* **Tarefas e exercícios**:
[A] Copie sem mudar nada o trecho do texto sobre a Súmula 331 que começa em "Desde 1993, a" e termina em "Nacional das Indústrias.".
[B] Dê continuidade ao texto sobre a Súmula 331, começando logo depois da última frase.

* **Texto para leitura**:
········

Desde 1993, a Súmula 331 do Tribunal Superior do Trabalho restringe o trabalho temporário aos serviços de vigilância e limpeza e a funções não relacionadas às principais atividades das empresas. Descumprir a lei custa indenizações milionárias às companhias, que reclamam de insegurança jurídica e de falta de clareza na definição dos conceitos de atividades-fim e meio. Há 17 mil processos contra terceirizadas em andamento na Justiça do Trabalho. “Existe uma cultura do ‘garantismo’ legal, mas precisamos privilegiar a negociação. Temos uma legislação fomentadora de conflitos”, diz Alexandre Furlan, vice-presidente da Confederação Nacional das Indústrias.

········

* **Dados**:
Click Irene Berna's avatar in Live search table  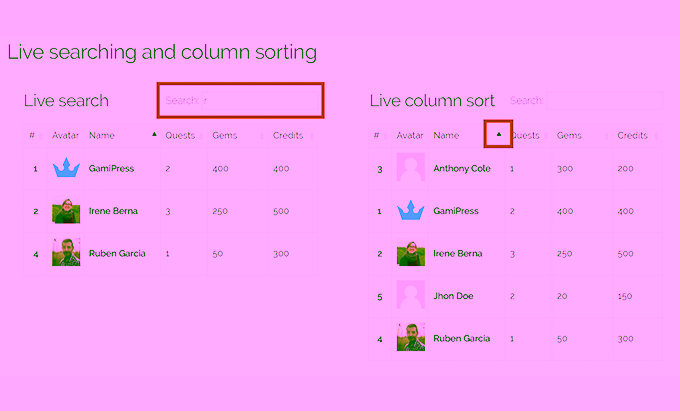pyautogui.click(x=66, y=211)
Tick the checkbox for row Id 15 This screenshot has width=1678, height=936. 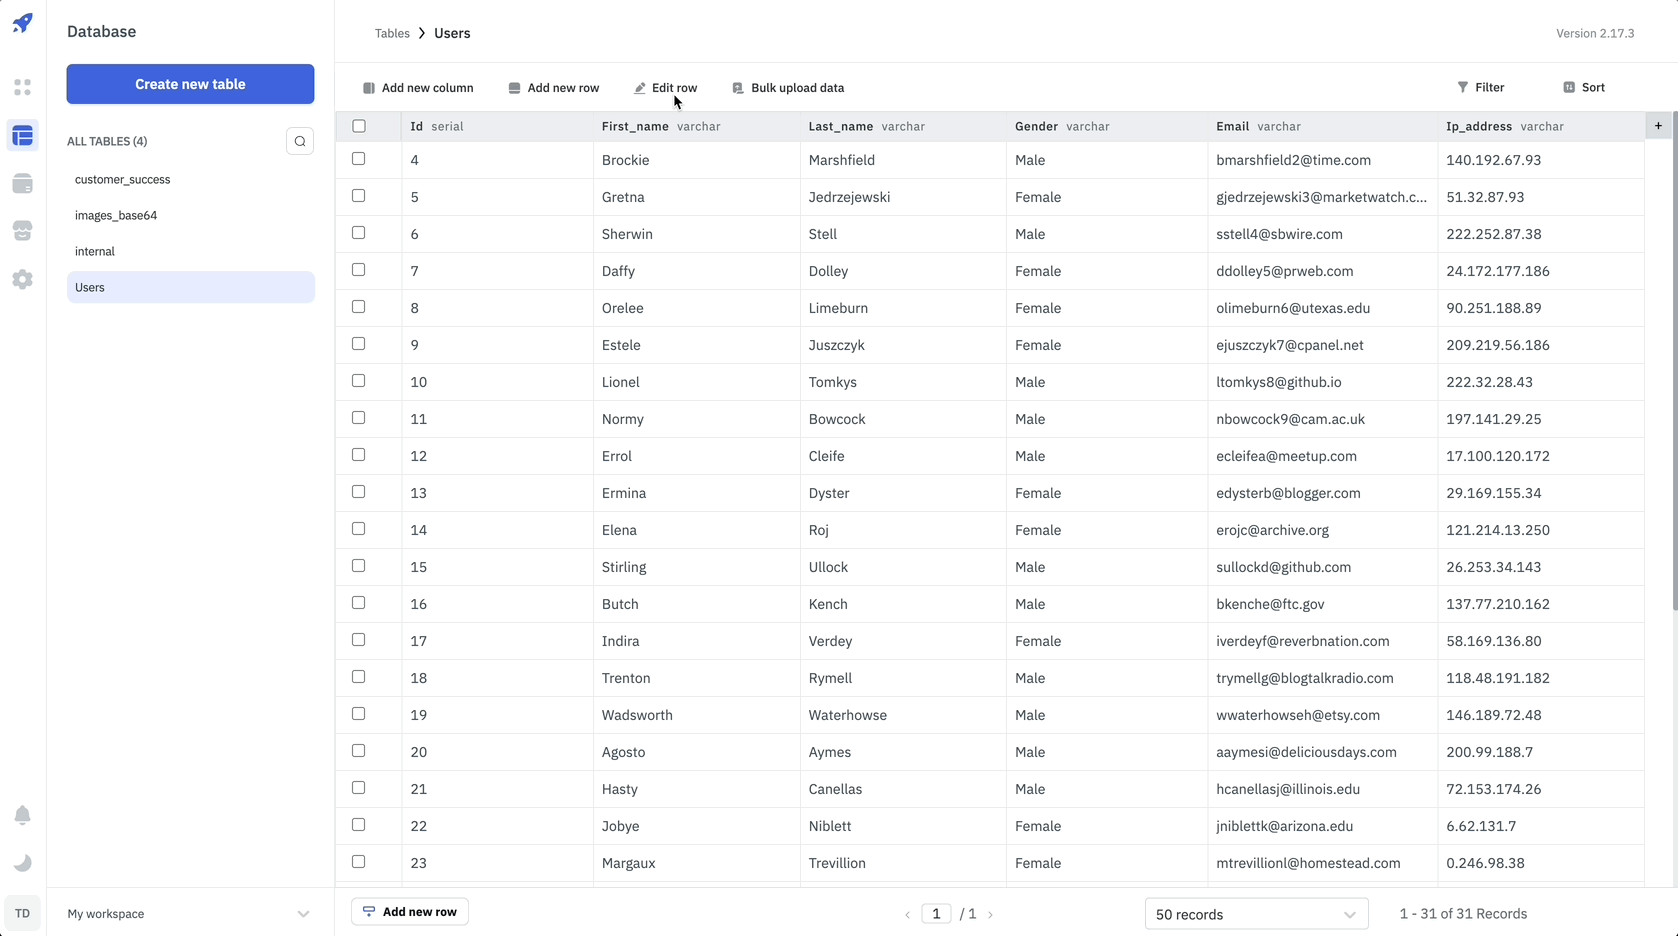click(359, 566)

········

* **Respostas por tarefa**:
[A]
Desde 1993, a Súmula 331 do Tribunal Superior do Trabalho restringe o trabalho temporário aos serviços de vigilância e limpeza e a funções não relacionadas às principais atividades das empresas. Descumprir a lei custa indenizações milionárias às companhias, que reclamam de insegurança jurídica e de falta de clareza na definição dos conceitos de atividades-fim e meio. Há 17 mil processos contra terceirizadas em andamento na Justiça do Trabalho. “Existe uma cultura do ‘garantismo’ legal, mas precisamos privilegiar a negociação. Temos uma legislação fomentadora de conflitos”, diz Alexandre Furlan, vice-presidente da Confederação Nacional das Indústrias.

[B]
A articulação de entidades empresariais para derrubar as limitações à contratação de terceirizados ganhou força nos anos 1990, com o avanço do neoliberalismo e das propostas para reduzir custos e desregulamentar o trabalho. O Enunciado 256 do TST, vigente até 1993, proibia a terceirização no País e a Súmula 331 foi considerada um retrocesso pelo movimento sindical. Diante da ofensiva do setor empresarial, hoje os sindicatos lutam para manter a Súmula e garantir um limite.
Mais de dois terços das indústrias contrataram serviços terceirizados nos últimos três anos, segundo sondagem da Confederação Nacional da Indústria. Montagem e manutenção de equipamentos, logística e segurança são os serviços mais terceirizados e 84% das empresas pretendem manter ou aumentar o seu uso nos próximos anos.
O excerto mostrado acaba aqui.